# Dynamic Programming on FrozenLake (Policy Evaluation & Iteration)

Learn how to solve an MDP exactly using Dynamic Programming (DP):
- Policy Evaluation
- Policy Improvement
- Policy Iteration
- Value Iteration

Environment: `FrozenLake-v1` (map_size=8, is_slippery=True)


In [None]:
import gymnasium as gym
import numpy as np

env = gym.make("FrozenLake-v1", map_name="8x8", is_slippery=True)
S = env.observation_space.n
A = env.action_space.n
P = env.unwrapped.P  # transition dynamics dict
print("States:", S, "Actions:", A)


## Policy Evaluation
Given a policy π, compute V^π by iteratively applying the Bellman expectation backup until convergence.


In [None]:
def policy_evaluation(policy, P, gamma=0.99, tol=1e-8):
    V = np.zeros(S)
    while True:
        delta = 0
        for s in range(S):
            v = 0
            a = policy[s]
            for prob, s2, r, done in P[s][a]:
                v += prob * (r + gamma * V[s2])
            delta = max(delta, abs(v - V[s]))
            V[s] = v
        if delta < tol:
            break
    return V

# random policy to start
policy = np.random.randint(0, A, size=S)
V = policy_evaluation(policy, P)
V[:10]


## Policy Improvement
Given V^π, greedify the policy with respect to the action-value estimates.


In [None]:
def policy_improvement(V, P, gamma=0.99):
    policy = np.zeros(S, dtype=int)
    for s in range(S):
        q = np.zeros(A)
        for a in range(A):
            for prob, s2, r, done in P[s][a]:
                q[a] += prob * (r + gamma * V[s2])
        policy[s] = int(np.argmax(q))
    return policy

new_policy = policy_improvement(V, P)
new_policy[:20]


## Policy Iteration
Alternate policy evaluation and improvement until the policy stabilizes.


In [None]:
def policy_iteration(P, gamma=0.99):
    policy = np.random.randint(0, A, size=S)
    while True:
        V = policy_evaluation(policy, P, gamma)
        new_policy = policy_improvement(V, P, gamma)
        if np.all(policy == new_policy):
            return policy, V
        policy = new_policy

pi, V_pi = policy_iteration(P)
print("Policy iteration done.
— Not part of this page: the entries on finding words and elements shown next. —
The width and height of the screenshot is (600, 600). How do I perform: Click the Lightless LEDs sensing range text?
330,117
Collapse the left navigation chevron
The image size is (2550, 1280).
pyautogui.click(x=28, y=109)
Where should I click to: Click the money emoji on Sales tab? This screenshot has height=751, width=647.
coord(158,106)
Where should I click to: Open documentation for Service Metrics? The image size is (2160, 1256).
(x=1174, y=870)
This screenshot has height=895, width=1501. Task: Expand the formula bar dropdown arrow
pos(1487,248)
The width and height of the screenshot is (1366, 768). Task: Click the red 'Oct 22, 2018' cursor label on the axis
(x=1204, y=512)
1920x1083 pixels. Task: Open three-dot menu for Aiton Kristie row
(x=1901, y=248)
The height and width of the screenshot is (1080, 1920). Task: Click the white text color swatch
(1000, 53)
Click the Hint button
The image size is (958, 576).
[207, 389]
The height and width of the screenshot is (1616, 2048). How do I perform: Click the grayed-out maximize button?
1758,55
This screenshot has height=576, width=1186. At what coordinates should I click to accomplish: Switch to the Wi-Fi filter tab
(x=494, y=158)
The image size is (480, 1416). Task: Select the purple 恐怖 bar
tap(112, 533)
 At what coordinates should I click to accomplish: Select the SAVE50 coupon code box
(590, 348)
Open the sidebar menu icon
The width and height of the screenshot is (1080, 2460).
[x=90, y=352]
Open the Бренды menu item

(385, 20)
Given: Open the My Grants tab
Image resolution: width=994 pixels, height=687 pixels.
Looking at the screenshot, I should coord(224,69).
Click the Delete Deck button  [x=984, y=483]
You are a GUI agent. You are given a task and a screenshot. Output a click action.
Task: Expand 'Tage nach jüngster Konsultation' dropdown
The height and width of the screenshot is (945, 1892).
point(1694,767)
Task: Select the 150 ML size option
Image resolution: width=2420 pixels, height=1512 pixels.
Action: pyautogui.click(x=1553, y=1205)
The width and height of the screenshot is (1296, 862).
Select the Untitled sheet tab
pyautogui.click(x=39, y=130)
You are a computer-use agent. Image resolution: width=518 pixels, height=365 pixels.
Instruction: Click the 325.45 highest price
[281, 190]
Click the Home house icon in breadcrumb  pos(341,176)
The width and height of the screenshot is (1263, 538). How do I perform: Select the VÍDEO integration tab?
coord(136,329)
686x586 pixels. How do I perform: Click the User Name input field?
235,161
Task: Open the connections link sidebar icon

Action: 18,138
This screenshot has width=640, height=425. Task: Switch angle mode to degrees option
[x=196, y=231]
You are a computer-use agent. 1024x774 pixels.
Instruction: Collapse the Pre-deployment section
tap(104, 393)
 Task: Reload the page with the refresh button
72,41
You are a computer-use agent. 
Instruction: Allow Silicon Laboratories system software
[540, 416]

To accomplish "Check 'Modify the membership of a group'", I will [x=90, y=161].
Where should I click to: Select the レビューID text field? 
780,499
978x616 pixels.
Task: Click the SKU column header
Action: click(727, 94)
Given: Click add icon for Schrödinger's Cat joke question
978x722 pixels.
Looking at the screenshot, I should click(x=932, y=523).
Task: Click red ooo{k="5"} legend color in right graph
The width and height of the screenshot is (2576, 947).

Sample V:", V_pi[:10])


## Value Iteration
Directly iterate on V using the Bellman optimality operator until convergence, then extract a greedy policy.


In [None]:
def value_iteration(P, gamma=0.99, tol=1e-8):
    V = np.zeros(S)
    while True:
        delta = 0
        for s in range(S):
            q = np.zeros(A)
            for a in range(A):
                for prob, s2, r, done in P[s][a]:
                    q[a] += prob * (r + gamma * V[s2])
            v_new = np.max(q)
            delta = max(delta, abs(v_new - V[s]))
            V[s] = v_new
        if delta < tol:
            break
    # greedy policy
    pi = np.zeros(S, dtype=int)
    for s in range(S):
        q = np.zeros(A)
        for a in range(A):
            for prob, s2, r, done in P[s][a]:
                q[a] += prob * (r + gamma * V[s2])
        pi[s] = int(np.argmax(q))
    return pi, V

pi_opt, V_opt = value_iteration(P)
print("Value iteration done. Sample V:", V_opt[:10])